Correlation Between Snap and Aptamer Sciences
Can any of the company-specific risk be diversified away by investing in both Snap and Aptamer Sciences at the same time? Although using a correlation coefficient on its own may not help to predict future stock returns, this module helps to understand the diversifiable risk of combining Snap and Aptamer Sciences into the same portfolio, which is an essential part of the fundamental portfolio management process.
By analyzing existing cross correlation between Snap Inc and Aptamer Sciences, you can compare the effects of market volatilities on Snap and Aptamer Sciences and check how they will diversify away market risk if combined in the same portfolio for a given time horizon. You can also utilize pair trading strategies of matching a long position in Snap with a short position of Aptamer Sciences. Check out your portfolio center. Please also check ongoing floating volatility patterns of Snap and Aptamer Sciences.

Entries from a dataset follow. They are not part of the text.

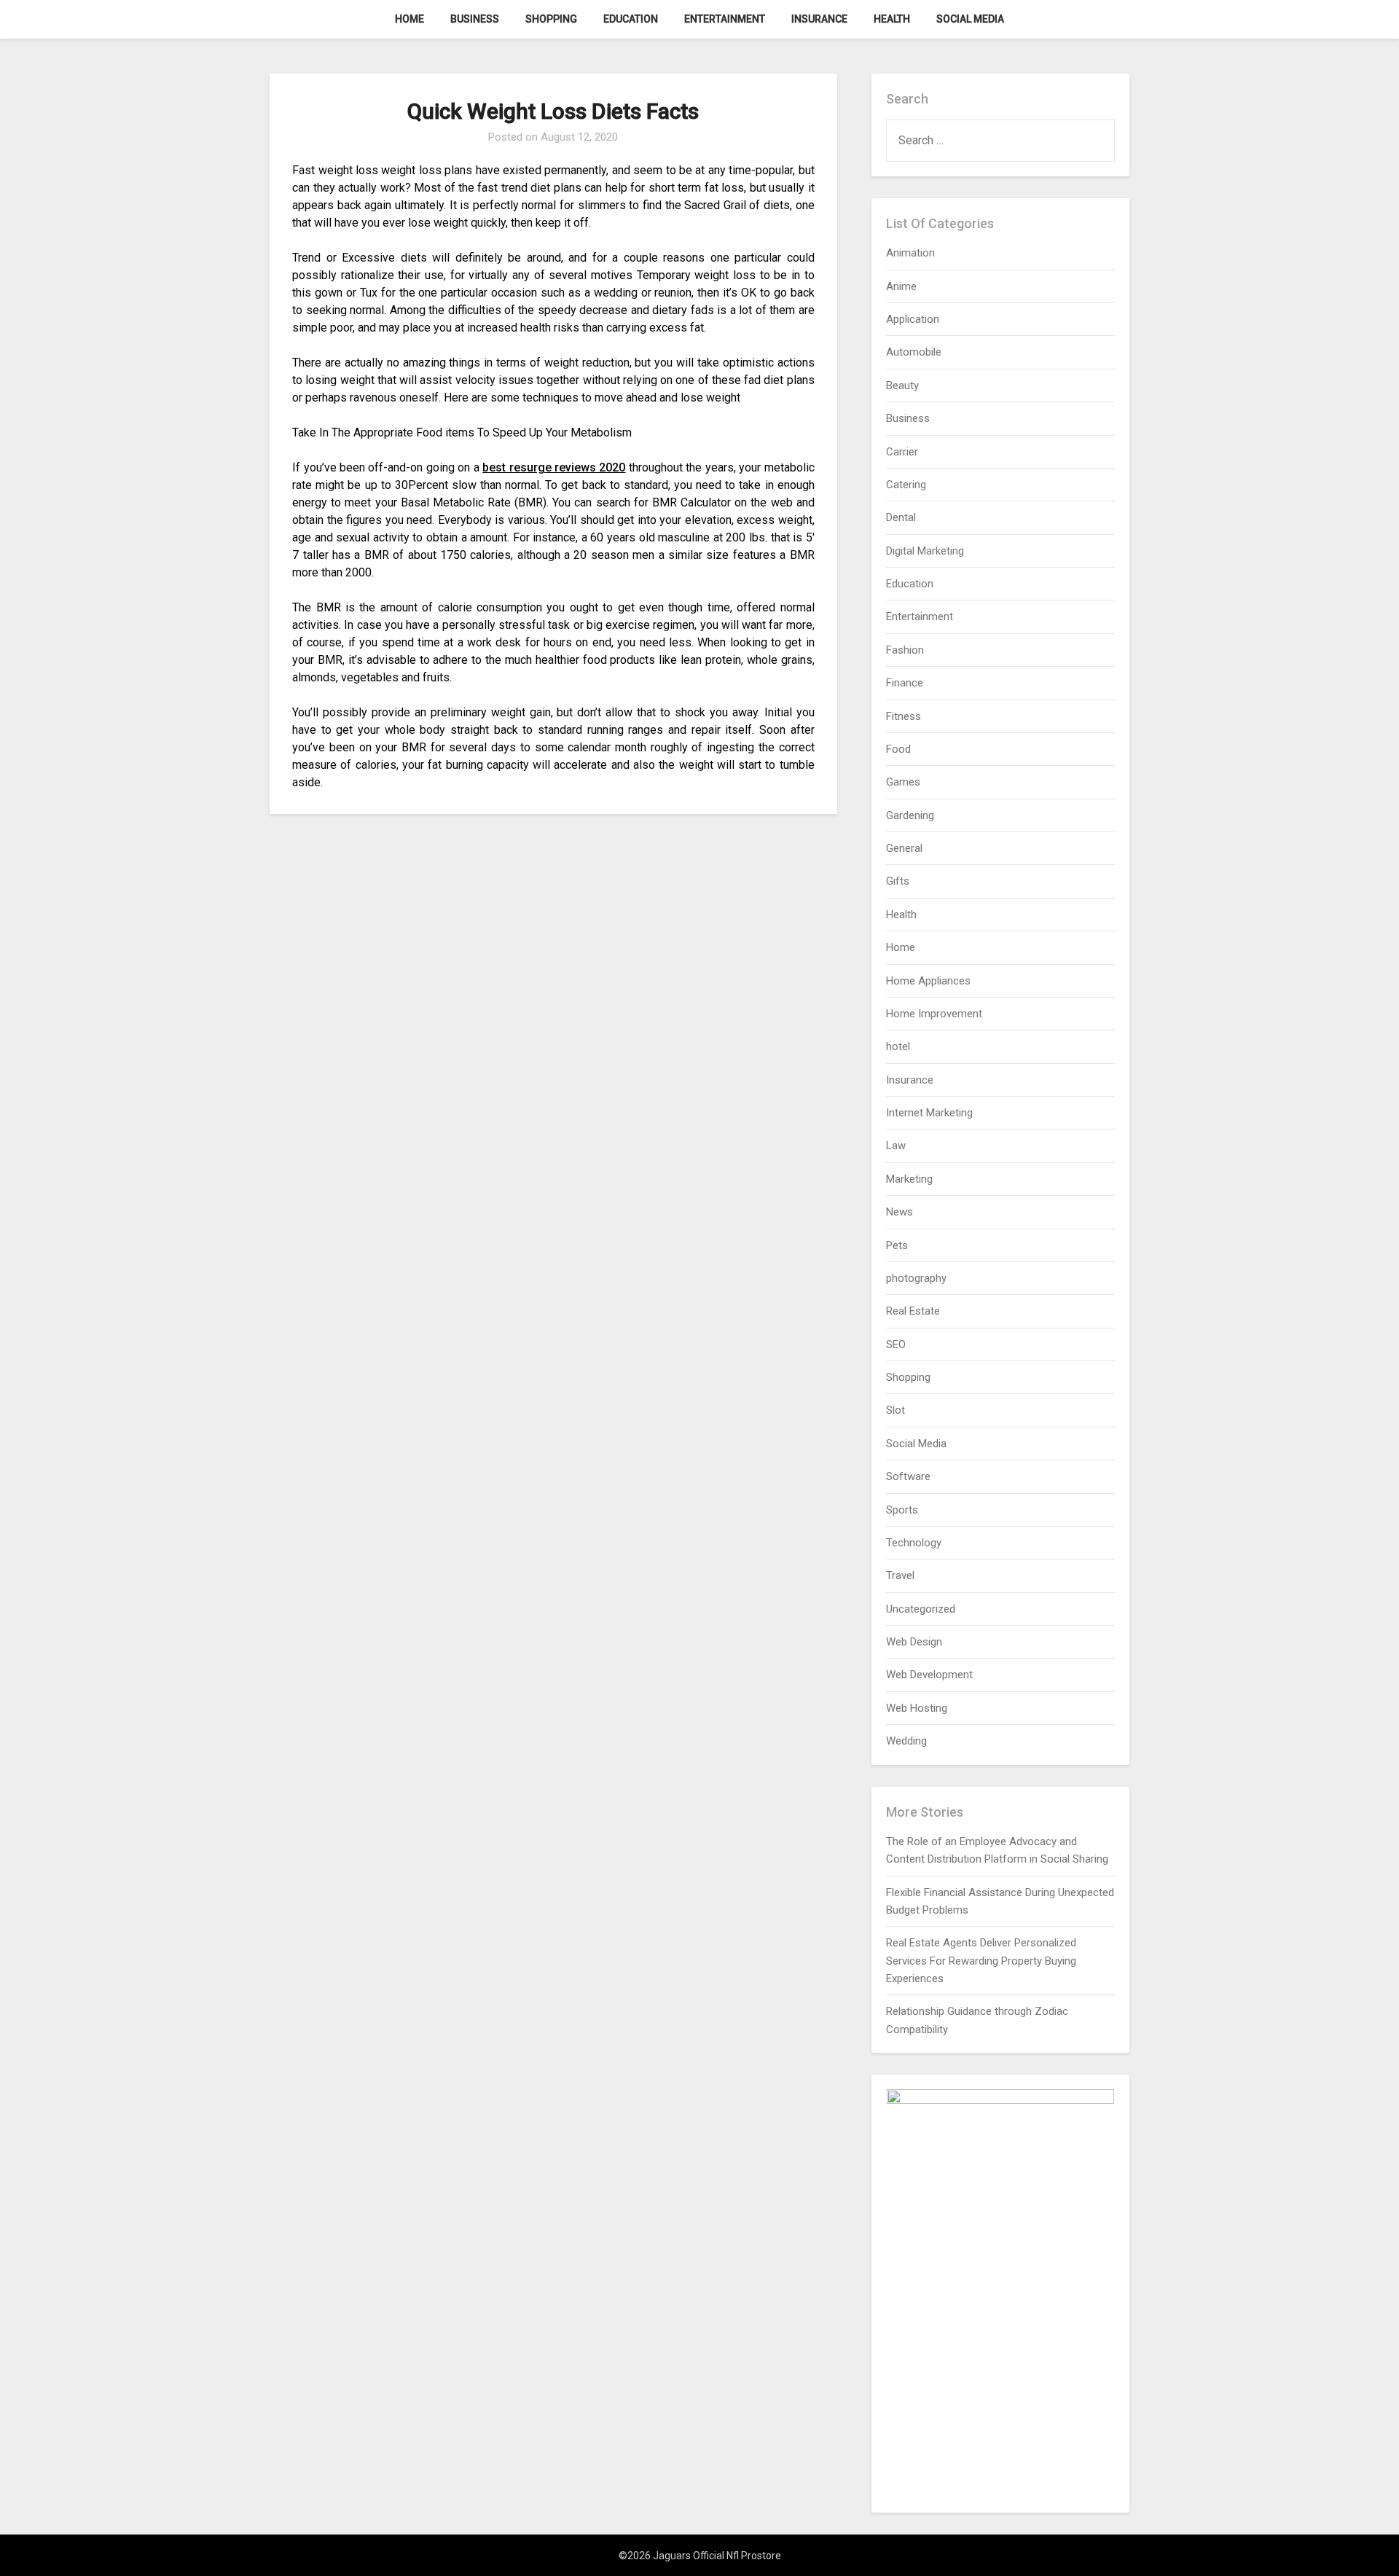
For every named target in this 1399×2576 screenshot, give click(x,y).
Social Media (970, 19)
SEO (896, 1344)
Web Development (929, 1674)
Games (903, 781)
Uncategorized (920, 1609)
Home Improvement (934, 1013)
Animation (910, 252)
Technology (913, 1542)
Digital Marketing (925, 550)
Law (896, 1145)
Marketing (909, 1179)
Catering (906, 484)
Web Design (914, 1641)
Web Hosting (916, 1708)
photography (916, 1278)
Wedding (906, 1740)
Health (892, 19)
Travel (900, 1575)
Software (908, 1476)
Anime (901, 286)
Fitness (903, 716)
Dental (901, 517)
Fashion (905, 650)
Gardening (910, 815)
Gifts (897, 881)
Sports (902, 1509)
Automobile (913, 352)
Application (912, 319)
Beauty (902, 385)
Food (898, 749)
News (899, 1211)
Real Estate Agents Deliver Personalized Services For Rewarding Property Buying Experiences (981, 1960)
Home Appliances (928, 980)
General (904, 848)
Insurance (819, 19)
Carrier (902, 451)
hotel (898, 1046)
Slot (895, 1410)
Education (630, 19)
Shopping (551, 19)
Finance (904, 682)
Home (409, 19)
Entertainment (724, 19)
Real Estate (913, 1311)
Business (474, 19)
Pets (897, 1245)
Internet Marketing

Diversification Opportunities for Snap and Aptamer Sciences
-0.22 | Correlation Coefficient |
Very good diversification
The 3 months correlation between Snap and Aptamer is -0.22. Overlapping area represents the amount of risk that can be diversified away by holding Snap Inc and Aptamer Sciences in the same portfolio, assuming nothing else is changed. The correlation between historical prices or returns on Aptamer Sciences and Snap is a relative statistical measure of the degree to which these equity instruments tend to move together. The correlation coefficient measures the extent to which returns on Snap Inc are associated (or correlated) with Aptamer Sciences. Values of the correlation coefficient range from -1 to +1, where. The correlation of zero (0) is possible when the price movement of Aptamer Sciences has no effect on the direction of Snap i.e., Snap and Aptamer Sciences go up and down completely randomly.

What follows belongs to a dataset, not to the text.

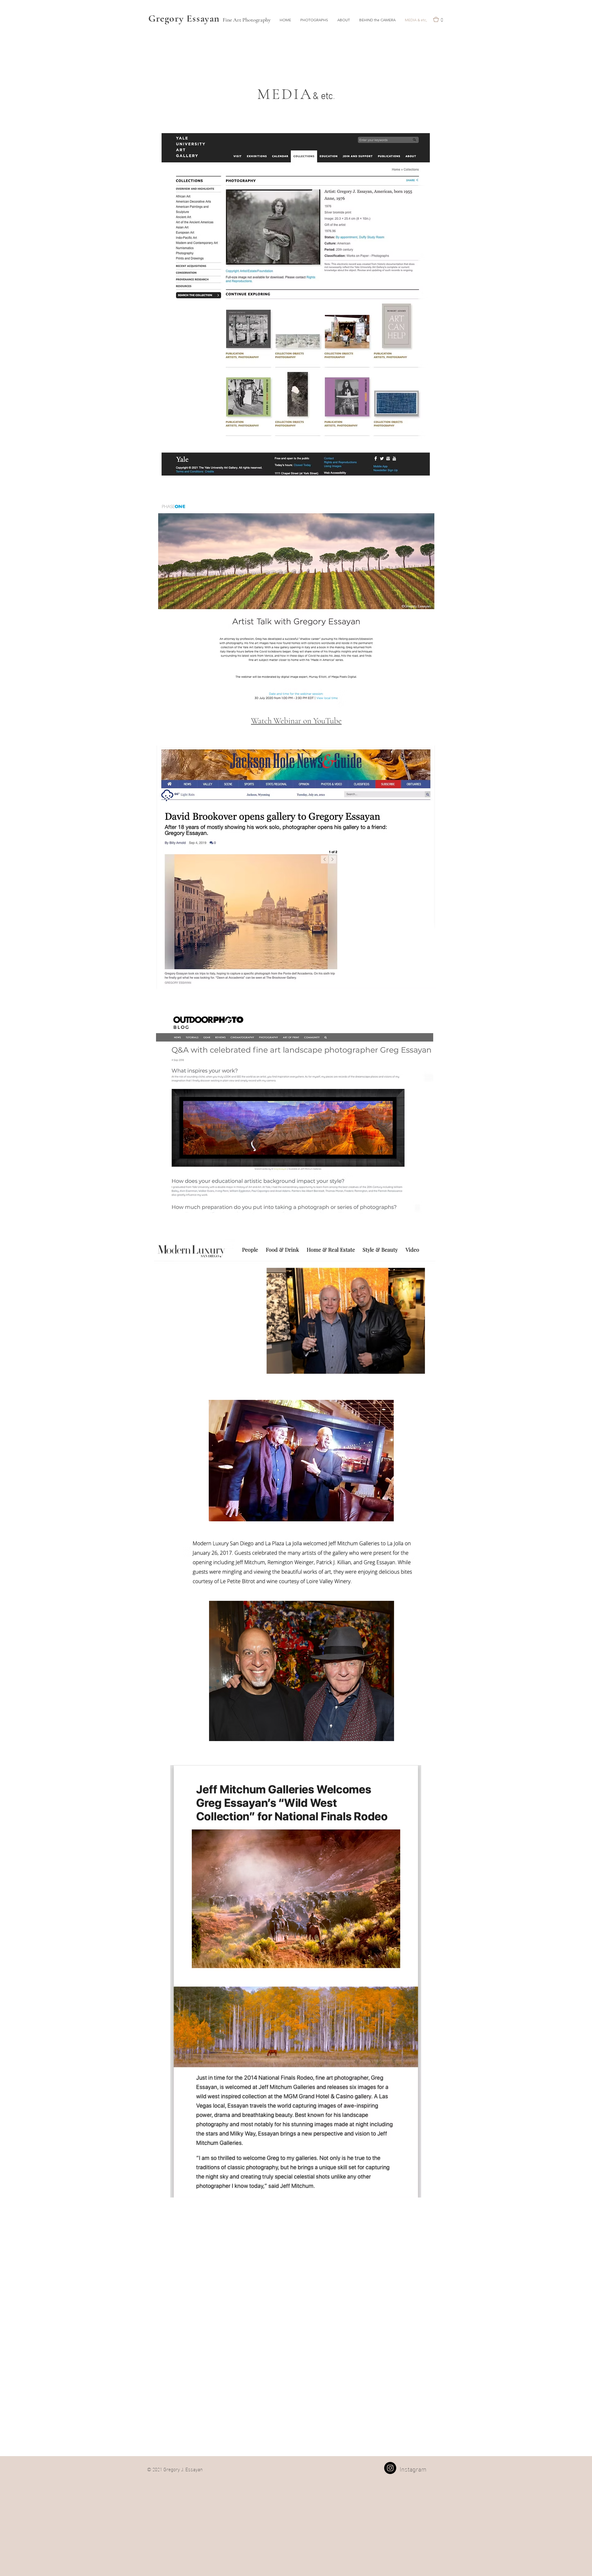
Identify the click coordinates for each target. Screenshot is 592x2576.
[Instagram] (390, 2468)
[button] (314, 20)
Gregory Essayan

Pair Corralation between Snap and Aptamer Sciences
Given the investment horizon of 90 days Snap is expected to generate 1.08 times less return on investment than Aptamer Sciences. But when comparing it to its historical volatility, Snap Inc is 2.34 times less risky than Aptamer Sciences. It trades about 0.06 of its potential returns per unit of risk. Aptamer Sciences is currently generating about 0.03 of returns per unit of risk over similar time horizon. If you would invest 185,533 in Aptamer Sciences on August 25, 2024 and sell it today you would lose (3,933) from holding Aptamer Sciences or give up 2.12% of portfolio value over 90 days.

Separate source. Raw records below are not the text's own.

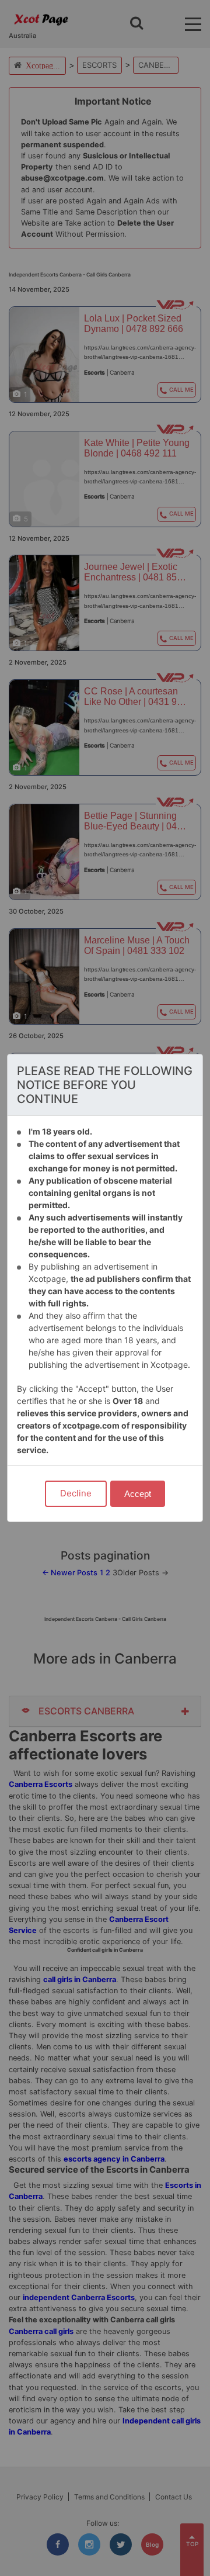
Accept (137, 1494)
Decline (76, 1493)
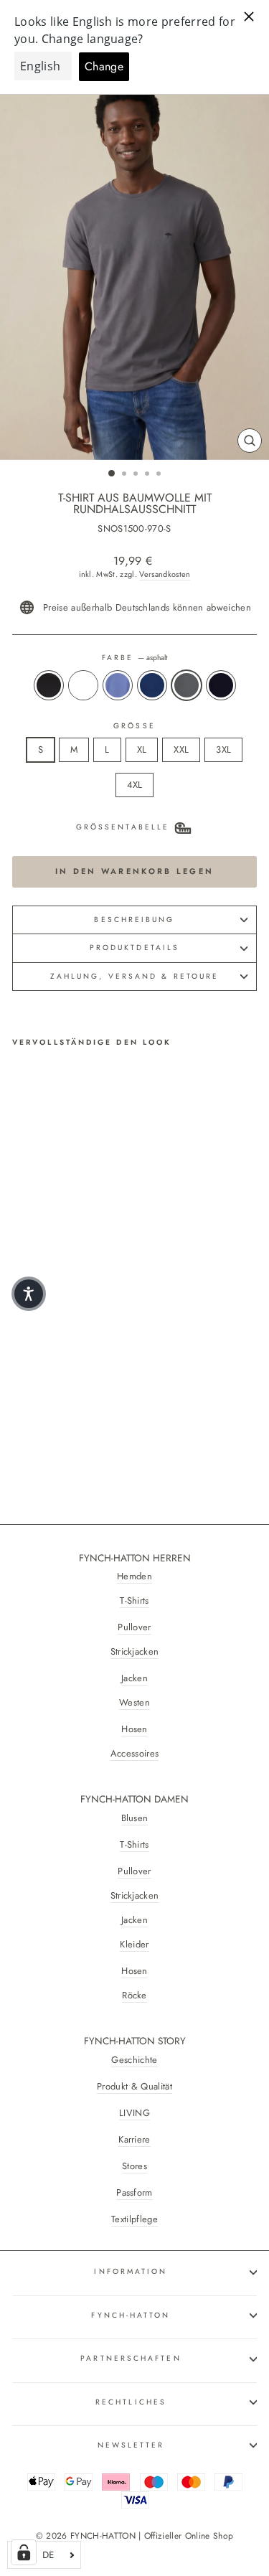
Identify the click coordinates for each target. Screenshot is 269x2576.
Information (130, 2271)
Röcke (134, 1995)
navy (221, 685)
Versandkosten (164, 574)
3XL (223, 749)
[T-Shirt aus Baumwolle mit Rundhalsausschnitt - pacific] (53, 1423)
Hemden (134, 1576)
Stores (134, 2166)
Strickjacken (134, 1651)
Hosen (134, 1729)
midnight (152, 685)
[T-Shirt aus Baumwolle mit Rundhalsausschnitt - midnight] (70, 1423)
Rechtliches (130, 2402)
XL (142, 749)
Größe (134, 726)
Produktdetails (134, 947)
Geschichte (134, 2060)
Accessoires (134, 1753)
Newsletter (131, 2445)
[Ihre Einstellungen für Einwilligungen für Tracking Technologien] (23, 2552)
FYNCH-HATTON (130, 2315)
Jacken (134, 1678)
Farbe (135, 658)
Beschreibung (134, 919)
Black (48, 685)
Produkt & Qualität (134, 2086)
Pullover (134, 1627)
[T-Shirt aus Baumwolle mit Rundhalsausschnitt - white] (37, 1423)
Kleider (134, 1944)
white (83, 685)
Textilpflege (134, 2219)
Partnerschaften (130, 2358)
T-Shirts (134, 1600)
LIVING (134, 2113)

Time Period | 3 Months [change] |
Direction | Moves Against |
Strength | Insignificant |
Accuracy | 93.33% |
Values | Daily Returns |
Snap Inc vs. Aptamer Sciences
Performance |
Timeline |
Snap Inc |
Aptamer Sciences |
Snap and Aptamer Sciences Volatility Contrast
Predicted Return Density |
Returns |
Pair Trading with Snap and Aptamer Sciences
The main advantage of trading using opposite Snap and Aptamer Sciences positions is that it hedges away some unsystematic risk. Because of two separate transactions, even if Snap position performs unexpectedly, Aptamer Sciences can make up some of the losses. Pair trading also minimizes risk from directional movements in the market. For example, if an entire industry or sector drops because of unexpected headlines, the short position in Aptamer Sciences will offset losses from the drop in Aptamer Sciences' long position.The idea behind Snap Inc and Aptamer Sciences pairs trading is to make the combined position market-neutral, meaning the overall market's direction will not affect its win or loss (or potential downside or upside). This can be achieved by designing a pairs trade with two highly correlated stocks or equities that operate in a similar space or sector, making it possible to obtain profits through simple and relatively low-risk investment.Aptamer Sciences vs. Samsung Electronics Co | Aptamer Sciences vs. Samsung Electronics Co | Aptamer Sciences vs. LG Energy Solution | Aptamer Sciences vs. SK Hynix |
Check out your portfolio center.Note that this page's information should be used as a complementary analysis to find the right mix of equity instruments to add to your existing portfolios or create a brand new portfolio. You can also try the Money Flow Index module to determine momentum by analyzing Money Flow Index and other technical indicators.